I'm all about instant gratification. They say the sign of adulthood is accepting delayed gratification. In which case adulthood eludes me because I want it all and I want it now. That's why I still carry those last few lbs of baby weight and it's probably why I can't drive or speak a foreign language. Whenever someone tells me they love a challenge I look at them oddly. Who loves sweat and tears? You just love the stuff a challenge gets you.
I'm a people pleaser. My best friend growing up was a vegetarian. This was the eighties when announcing you were a vegetarian elicited a similar reaction to saying you were a swinger - slight confusion and a lot of curiosity. My friend spent a lot of time politely refusing meals and taking her own packed lunch to parties. For the vegetarian raising parents out there I think this served her well, it taught her from a very early age to stand by her values and feel confident asking for things. I have a problem with saying no and the thought of having to do so still makes me feel a bit shaky.

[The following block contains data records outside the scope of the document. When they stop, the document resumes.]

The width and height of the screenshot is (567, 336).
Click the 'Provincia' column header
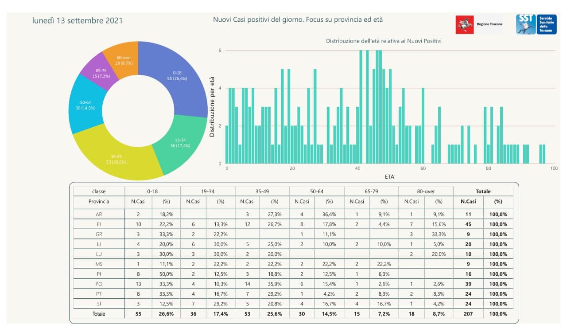(99, 201)
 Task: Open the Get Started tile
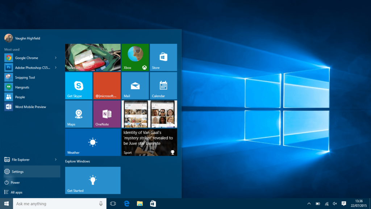pos(93,180)
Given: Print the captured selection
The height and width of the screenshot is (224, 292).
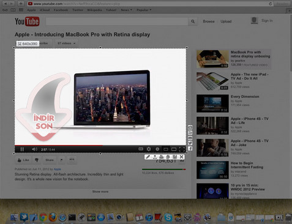Looking at the screenshot, I should [x=161, y=157].
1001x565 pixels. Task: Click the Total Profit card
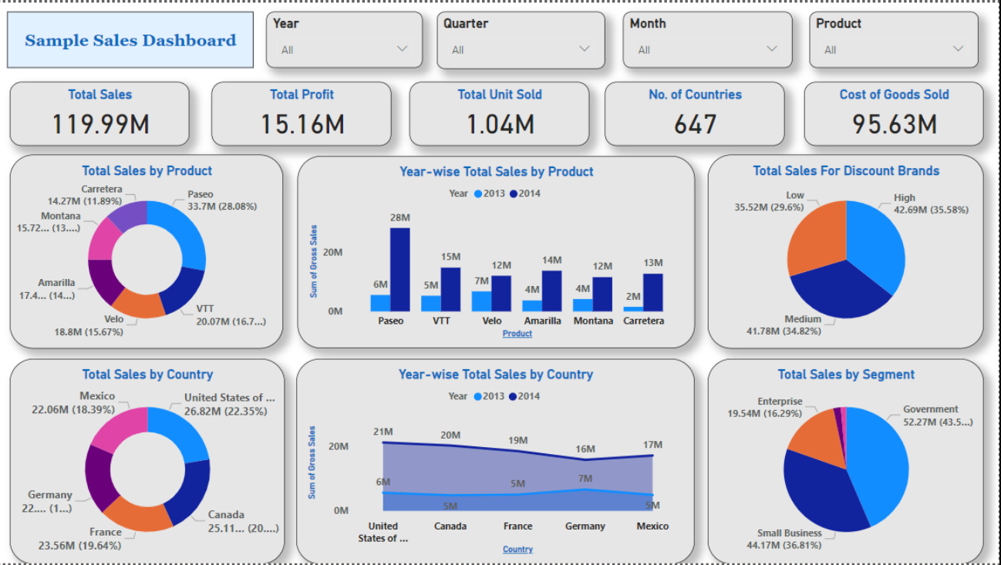point(301,113)
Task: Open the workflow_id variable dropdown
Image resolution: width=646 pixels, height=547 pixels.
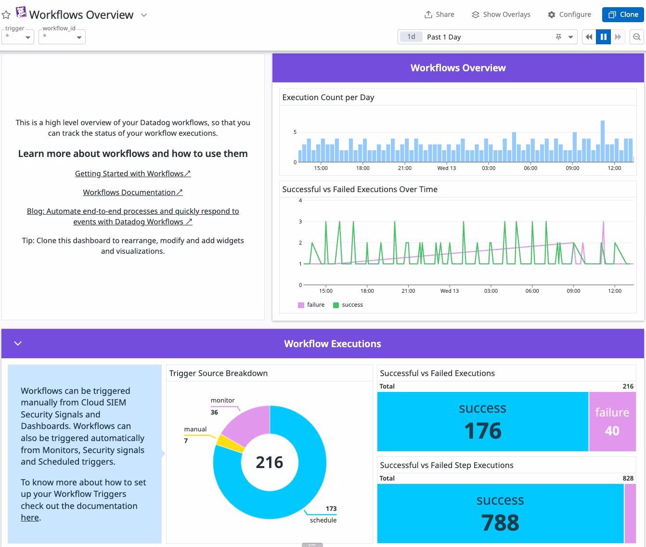Action: pyautogui.click(x=62, y=37)
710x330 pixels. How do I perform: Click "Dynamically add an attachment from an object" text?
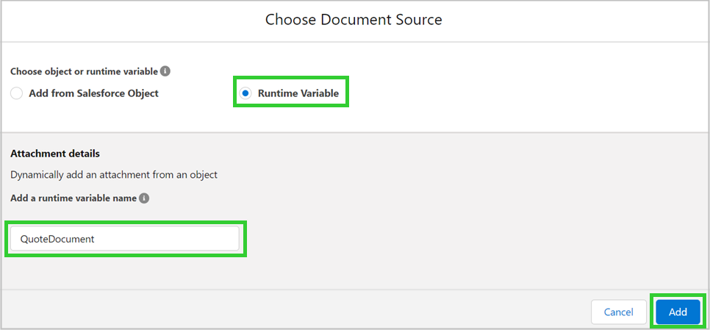click(114, 175)
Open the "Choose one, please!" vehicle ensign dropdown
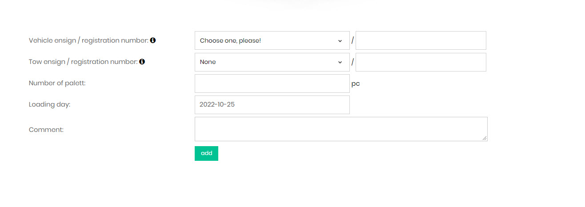 [x=267, y=40]
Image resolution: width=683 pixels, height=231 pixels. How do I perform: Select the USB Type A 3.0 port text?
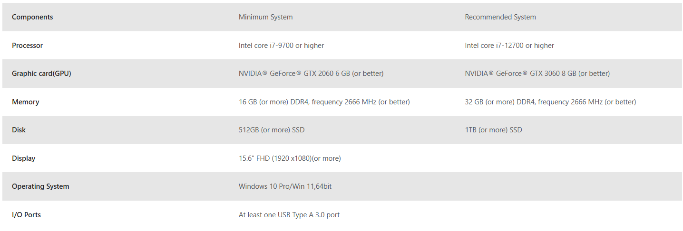tap(289, 215)
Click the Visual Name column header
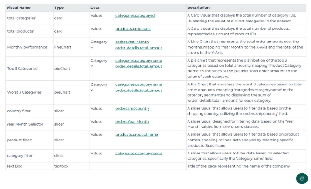 click(x=18, y=7)
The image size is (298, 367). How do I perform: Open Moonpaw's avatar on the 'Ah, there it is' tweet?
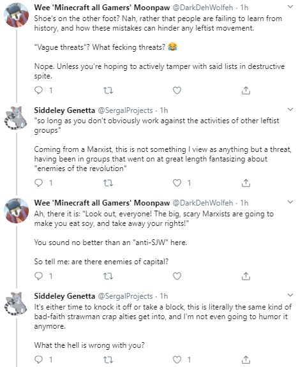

Of course missions are about pushing past the fear so I decided to take a week and accept that I could make a different choice. Here's what I learned:
1. Own your stuff. I decided not to tell anyone about my plans because there seemed no point making an announcement for seven days of change, interestingly I immediately experienced discrimination for my meatless state. I was at work and offered a ham sandwich, when I refused my colleague sneered, 'You're not one of those vegetarians are you?' I said no but I immediately felt embarrassed, this is the thing I think I was worried about, that people would think I believe I'm this special snowflake but then again I do believe I'm a special snowflake, so if I were to continue this lifestyle I would own my stuff
2. Learn to love the basics. I went hungry that day because I couldn't find a meat free option that went with bread, so I had bread. It was fine, I forgot I actually really like bread and butter. I had a lot of similar experiences throughout the week - a perfectly ripe avocado with sea salt; steaming rice with fresh coriander. I think I remembered the joy of food when I wasn't automatically reaching for sausages.
3. Get educated. Habits can be a beautiful thing but with food it can leave you stuck - what do you have with carbonara if you don't have ham? Well lots of things but our brains love a quick and dirty association and it takes some effort to unpick that. I really enjoyed researching new recipes and making the food I had at home work in a new way. I think it even gave my brain a bit of a boost!
4. Making a new choice keeps you present. I actually lost some weight this week and not because I think a vegetarian diet is that much healthier - cake has no meat remember. It's because thinking about my meals made me pause before consuming, I did less grazing (read: standing in front of the fridge, picking at chorizo slices) and I was more drawn to fresh, lighter options.
5. A trip doesn't have to be a fall. I think this is the case with any dietary change. On Saturday I met up with a friend and we had a Chinese, I didn't want to make a fuss and also crispy chilli beef right? So I had meat, it was delish but from that point the floodgates were open it was full steam ahead on the bacon express the next morning and at lunchtime I was going to go for the hat trick and have myself a burger when I caught myself. One slip up does not a meat feast make and I had to accept that when you fall of the wagon it's no time to lie in the dust licking your wounds, you've got to haul yourself back on again.
So where am I now. I think if I don't give up meat, I'll definitely eat much less and even if I don't I absolutely accept the choice is in my hands.